Cross-inscribed stone, Ceathrú An Teampaill, Co. Kerry
Co. Kerry |
Crosses & Monuments
In a graveyard near the foot of the eastern slopes of Croagh Marhin on the Dingle Peninsula, a small slab of stone stands upright at the eastern end of a grave.
It measures just 0.33 metres high and 0.37 metres wide, modest enough to overlook entirely, yet its western face carries a plain equal-armed cross, and its upper edge is cut with three deliberate notches. Those notches are the quietly puzzling detail. They are not decorative in any obvious sense, and no clear explanation survives for why they were made.

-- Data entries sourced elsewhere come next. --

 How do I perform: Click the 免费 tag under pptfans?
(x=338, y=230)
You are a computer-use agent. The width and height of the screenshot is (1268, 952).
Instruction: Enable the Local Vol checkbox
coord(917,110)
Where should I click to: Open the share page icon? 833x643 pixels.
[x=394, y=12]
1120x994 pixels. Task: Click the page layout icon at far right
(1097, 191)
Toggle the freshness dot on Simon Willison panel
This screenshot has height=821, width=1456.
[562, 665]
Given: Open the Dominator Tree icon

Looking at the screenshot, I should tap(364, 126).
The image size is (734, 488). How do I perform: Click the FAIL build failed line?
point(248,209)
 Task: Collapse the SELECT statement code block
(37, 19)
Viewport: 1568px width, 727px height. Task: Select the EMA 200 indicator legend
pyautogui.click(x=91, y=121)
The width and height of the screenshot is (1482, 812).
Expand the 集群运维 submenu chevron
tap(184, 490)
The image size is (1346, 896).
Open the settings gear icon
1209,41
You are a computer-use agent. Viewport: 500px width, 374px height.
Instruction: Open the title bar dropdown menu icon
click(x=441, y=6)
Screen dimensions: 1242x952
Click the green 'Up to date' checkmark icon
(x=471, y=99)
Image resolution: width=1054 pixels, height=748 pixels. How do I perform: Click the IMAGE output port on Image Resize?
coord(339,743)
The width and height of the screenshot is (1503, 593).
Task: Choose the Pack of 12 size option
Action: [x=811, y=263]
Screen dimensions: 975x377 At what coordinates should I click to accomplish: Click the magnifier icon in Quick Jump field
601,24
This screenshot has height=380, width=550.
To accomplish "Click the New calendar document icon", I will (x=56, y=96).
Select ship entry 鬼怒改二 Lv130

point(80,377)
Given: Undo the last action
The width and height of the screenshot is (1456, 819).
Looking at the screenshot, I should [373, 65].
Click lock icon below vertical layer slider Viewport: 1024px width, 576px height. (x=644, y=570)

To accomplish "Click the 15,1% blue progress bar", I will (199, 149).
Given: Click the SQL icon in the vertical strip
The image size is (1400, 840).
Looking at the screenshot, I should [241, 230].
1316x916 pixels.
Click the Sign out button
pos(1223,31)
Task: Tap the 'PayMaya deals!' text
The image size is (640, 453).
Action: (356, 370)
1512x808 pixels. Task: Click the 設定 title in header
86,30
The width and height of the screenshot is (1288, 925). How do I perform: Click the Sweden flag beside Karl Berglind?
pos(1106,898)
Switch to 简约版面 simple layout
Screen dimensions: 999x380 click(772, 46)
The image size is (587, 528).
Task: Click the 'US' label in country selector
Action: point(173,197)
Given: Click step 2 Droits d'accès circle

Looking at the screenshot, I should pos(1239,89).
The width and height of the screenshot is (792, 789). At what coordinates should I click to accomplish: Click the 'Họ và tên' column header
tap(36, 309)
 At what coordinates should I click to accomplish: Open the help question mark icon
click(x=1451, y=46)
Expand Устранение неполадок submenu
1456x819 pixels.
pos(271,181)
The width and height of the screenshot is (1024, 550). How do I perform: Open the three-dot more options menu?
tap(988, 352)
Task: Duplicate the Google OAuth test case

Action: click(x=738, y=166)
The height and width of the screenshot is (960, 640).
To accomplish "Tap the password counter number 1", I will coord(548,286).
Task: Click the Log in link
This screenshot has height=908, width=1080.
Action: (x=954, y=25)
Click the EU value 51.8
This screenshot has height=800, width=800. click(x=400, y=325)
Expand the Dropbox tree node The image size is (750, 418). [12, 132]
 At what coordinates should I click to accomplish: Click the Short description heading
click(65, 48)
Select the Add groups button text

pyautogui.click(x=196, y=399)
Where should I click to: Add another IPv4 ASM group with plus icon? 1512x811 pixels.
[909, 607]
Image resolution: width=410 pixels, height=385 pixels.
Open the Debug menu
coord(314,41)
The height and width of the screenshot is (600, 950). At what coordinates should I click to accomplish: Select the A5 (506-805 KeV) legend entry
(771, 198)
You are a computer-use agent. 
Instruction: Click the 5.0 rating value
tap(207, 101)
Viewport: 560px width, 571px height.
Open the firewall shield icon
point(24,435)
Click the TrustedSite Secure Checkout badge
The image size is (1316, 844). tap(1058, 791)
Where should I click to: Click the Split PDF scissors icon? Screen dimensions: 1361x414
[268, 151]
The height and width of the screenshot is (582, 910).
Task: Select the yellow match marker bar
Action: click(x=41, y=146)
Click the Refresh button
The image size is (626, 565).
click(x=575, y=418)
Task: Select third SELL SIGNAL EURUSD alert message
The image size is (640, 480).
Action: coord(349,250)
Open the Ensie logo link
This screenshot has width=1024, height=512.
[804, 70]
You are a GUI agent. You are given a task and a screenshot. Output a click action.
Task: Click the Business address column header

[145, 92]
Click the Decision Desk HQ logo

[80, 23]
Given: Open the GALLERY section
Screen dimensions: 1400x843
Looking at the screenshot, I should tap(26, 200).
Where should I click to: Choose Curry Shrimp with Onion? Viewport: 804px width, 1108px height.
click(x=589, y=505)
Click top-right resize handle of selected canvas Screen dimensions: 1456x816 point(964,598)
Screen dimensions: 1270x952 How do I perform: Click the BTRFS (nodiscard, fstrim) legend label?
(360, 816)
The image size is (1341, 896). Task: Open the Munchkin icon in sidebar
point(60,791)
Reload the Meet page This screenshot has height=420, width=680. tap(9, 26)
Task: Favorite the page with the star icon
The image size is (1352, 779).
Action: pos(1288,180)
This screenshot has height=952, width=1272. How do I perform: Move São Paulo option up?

The stone is one of several cross-inscribed slabs associated with the remains of Teampall Bhaile Bhoithín, known in English as Ballywiheen Church, a simple rectangular structure whose ruins still stand in the same graveyard. Cross-inscribed stones of this kind are a recurring feature of early medieval Irish ecclesiastical sites; the equal-armed or Greek cross, carved without a base or any elaborate knotwork, is among the oldest and plainest forms used to mark graves or define sacred space. The site sits within the broader landscape of Corca Dhuibhne, the Dingle Peninsula, a stretch of southwest Kerry unusually dense with early Christian and prehistoric monuments. The slab was recorded and described by J. Cuppage in the 1986 Dingle Peninsula archaeological survey, a foundational document for understanding the area's layered past.